About PINNx#
PINNx is a library for scientific machine learning and physics-informed learning. It is rewritten according to DeepXDE but is enhanced by our Brain Dynamics Programming (BDP) ecosystem. For example, it leverages
brainstate for just-in-time compilation,
brainunit for dimensional analysis,
braintools for checkpointing, loss functions, and other utilities.
Algorithms#
PINNx implements the following algorithms, but with the flexibility and efficiency of JAX:
- Solving different problems using PINN
solving forward/inverse ordinary/partial differential equations (ODEs/PDEs) [SIAM Rev.]
solving forward/inverse integro-differential equations (IDEs) [SIAM Rev.]
fPINN: solving forward/inverse fractional PDEs (fPDEs) [SIAM J. Sci. Comput.]
NN-arbitrary polynomial chaos (NN-aPC): solving forward/inverse stochastic PDEs (sPDEs) [J. Comput. Phys.]
PINN with hard constraints (hPINN): solving inverse design/topology optimization [SIAM J. Sci. Comput.]
- Improving PINN accuracy
residual-based adaptive sampling [SIAM Rev., Comput. Methods Appl. Mech. Eng.]
gradient-enhanced PINN (gPINN) [Comput. Methods Appl. Mech. Eng.]
PINN with multi-scale Fourier features [Comput. Methods Appl. Mech. Eng.]
- (physics-informed) deep operator network (DeepONet)
DeepONet: learning operators [Nat. Mach. Intell.]
DeepONet extensions, e.g., POD-DeepONet [Comput. Methods Appl. Mech. Eng.]
MIONet: learning multiple-input operators [SIAM J. Sci. Comput.]
Fourier-DeepONet [Comput. Methods Appl. Mech. Eng.], Fourier-MIONet [arXiv]
physics-informed DeepONet [Sci. Adv.]
multifidelity DeepONet [Phys. Rev. Research]
DeepM&Mnet: solving multiphysics and multiscale problems [J. Comput. Phys., J. Comput. Phys.]
Reliable extrapolation [Comput. Methods Appl. Mech. Eng.]

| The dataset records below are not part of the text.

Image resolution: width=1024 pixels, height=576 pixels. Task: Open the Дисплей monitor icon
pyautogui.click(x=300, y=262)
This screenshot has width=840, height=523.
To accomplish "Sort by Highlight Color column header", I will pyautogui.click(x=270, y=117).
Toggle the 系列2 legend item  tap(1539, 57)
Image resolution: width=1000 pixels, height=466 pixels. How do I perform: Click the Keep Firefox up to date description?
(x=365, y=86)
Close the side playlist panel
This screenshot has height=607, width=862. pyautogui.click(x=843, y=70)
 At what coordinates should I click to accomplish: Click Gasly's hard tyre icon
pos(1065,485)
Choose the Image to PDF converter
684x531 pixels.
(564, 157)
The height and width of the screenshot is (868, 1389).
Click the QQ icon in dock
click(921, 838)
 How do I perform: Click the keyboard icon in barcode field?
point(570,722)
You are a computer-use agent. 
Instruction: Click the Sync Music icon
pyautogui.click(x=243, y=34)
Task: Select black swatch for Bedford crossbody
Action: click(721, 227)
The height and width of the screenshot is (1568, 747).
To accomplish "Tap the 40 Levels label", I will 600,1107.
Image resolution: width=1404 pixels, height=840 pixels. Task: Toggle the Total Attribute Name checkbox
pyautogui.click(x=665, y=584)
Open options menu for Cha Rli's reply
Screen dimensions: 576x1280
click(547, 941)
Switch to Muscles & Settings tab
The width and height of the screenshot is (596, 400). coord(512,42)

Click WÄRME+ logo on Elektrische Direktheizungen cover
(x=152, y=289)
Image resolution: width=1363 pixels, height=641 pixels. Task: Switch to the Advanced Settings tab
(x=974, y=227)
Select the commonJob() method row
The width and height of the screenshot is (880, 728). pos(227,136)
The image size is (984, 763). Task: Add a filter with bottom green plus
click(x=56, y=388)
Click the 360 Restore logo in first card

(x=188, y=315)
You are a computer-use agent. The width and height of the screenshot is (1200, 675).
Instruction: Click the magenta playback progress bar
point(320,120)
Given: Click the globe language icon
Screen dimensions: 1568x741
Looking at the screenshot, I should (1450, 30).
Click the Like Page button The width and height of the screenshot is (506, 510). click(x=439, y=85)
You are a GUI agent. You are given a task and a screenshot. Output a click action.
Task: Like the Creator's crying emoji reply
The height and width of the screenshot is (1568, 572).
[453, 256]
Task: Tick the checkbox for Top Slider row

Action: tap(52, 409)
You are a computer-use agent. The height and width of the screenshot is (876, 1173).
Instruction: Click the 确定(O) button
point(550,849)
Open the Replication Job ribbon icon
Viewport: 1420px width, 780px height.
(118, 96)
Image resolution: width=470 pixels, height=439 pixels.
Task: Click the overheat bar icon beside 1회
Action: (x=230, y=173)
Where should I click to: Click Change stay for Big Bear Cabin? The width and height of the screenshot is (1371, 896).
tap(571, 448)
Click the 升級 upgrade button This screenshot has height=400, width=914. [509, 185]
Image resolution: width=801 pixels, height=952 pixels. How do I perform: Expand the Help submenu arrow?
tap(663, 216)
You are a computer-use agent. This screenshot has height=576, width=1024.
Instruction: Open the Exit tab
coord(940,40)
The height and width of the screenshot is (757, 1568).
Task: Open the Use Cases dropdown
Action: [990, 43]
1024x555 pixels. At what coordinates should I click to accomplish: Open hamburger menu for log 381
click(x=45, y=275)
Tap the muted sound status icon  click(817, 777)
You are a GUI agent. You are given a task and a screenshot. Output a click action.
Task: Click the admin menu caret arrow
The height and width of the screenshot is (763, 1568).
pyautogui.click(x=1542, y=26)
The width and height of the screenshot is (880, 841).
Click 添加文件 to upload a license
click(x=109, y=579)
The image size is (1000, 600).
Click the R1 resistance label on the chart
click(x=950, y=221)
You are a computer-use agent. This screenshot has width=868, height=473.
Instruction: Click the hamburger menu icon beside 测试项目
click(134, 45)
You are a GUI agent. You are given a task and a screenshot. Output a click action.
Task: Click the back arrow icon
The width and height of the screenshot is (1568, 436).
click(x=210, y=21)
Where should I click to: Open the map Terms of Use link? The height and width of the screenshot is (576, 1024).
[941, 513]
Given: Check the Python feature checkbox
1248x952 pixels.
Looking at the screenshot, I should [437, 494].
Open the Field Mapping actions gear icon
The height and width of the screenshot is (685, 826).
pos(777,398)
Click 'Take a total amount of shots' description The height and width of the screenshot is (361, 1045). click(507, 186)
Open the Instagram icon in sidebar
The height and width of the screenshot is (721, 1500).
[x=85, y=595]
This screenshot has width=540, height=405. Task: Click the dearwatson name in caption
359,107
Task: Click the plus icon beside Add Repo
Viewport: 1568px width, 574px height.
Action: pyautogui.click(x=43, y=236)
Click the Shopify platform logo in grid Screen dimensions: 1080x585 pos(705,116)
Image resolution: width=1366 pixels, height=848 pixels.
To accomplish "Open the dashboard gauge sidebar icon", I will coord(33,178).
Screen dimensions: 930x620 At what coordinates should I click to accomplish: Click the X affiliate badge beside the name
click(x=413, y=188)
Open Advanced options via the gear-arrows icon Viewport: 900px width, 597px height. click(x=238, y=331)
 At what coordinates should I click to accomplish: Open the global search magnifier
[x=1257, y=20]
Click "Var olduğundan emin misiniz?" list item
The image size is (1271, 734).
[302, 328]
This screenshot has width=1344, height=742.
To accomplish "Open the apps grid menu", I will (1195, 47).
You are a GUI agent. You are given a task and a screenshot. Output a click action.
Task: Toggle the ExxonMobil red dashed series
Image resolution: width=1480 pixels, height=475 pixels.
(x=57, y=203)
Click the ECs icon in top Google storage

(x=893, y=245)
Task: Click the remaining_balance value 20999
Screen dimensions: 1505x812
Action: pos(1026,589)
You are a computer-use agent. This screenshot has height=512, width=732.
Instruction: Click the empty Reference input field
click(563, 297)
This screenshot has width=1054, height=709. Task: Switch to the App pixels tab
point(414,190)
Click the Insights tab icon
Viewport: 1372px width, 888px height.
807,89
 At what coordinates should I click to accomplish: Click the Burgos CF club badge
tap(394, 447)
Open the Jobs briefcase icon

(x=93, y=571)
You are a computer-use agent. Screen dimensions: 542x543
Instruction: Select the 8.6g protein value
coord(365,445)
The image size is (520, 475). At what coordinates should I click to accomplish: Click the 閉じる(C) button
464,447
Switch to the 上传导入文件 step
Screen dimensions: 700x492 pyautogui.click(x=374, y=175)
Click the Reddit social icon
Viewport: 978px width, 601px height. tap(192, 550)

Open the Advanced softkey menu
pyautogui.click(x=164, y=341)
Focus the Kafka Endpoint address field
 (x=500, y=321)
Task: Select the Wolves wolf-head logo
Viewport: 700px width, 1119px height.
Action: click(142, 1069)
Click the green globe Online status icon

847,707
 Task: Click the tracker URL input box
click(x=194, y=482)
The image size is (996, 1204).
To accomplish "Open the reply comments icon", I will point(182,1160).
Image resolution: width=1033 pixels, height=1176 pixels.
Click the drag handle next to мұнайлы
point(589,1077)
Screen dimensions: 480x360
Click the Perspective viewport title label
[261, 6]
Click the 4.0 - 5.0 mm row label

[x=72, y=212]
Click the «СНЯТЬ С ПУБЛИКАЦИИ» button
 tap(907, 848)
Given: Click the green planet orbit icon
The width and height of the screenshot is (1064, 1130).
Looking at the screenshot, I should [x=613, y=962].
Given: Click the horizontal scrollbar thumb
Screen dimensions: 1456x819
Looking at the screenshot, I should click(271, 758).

- multifidelity neural network (MFNN)
learning from multifidelity data [J. Comput. Phys., PNAS]
Features#
PINNx has implemented many algorithms as shown above and supports many features:
enables the user code to be compact, resembling closely the mathematical formulation.
complex domain geometries without tyranny mesh generation. The primitive geometries are interval, triangle, rectangle, polygon, disk, ellipse, star-shaped, cuboid, sphere, hypercube, and hypersphere. Other geometries can be constructed as constructive solid geometry (CSG) using three boolean operations: union, difference, and intersection. PINNx also supports a geometry represented by a point cloud.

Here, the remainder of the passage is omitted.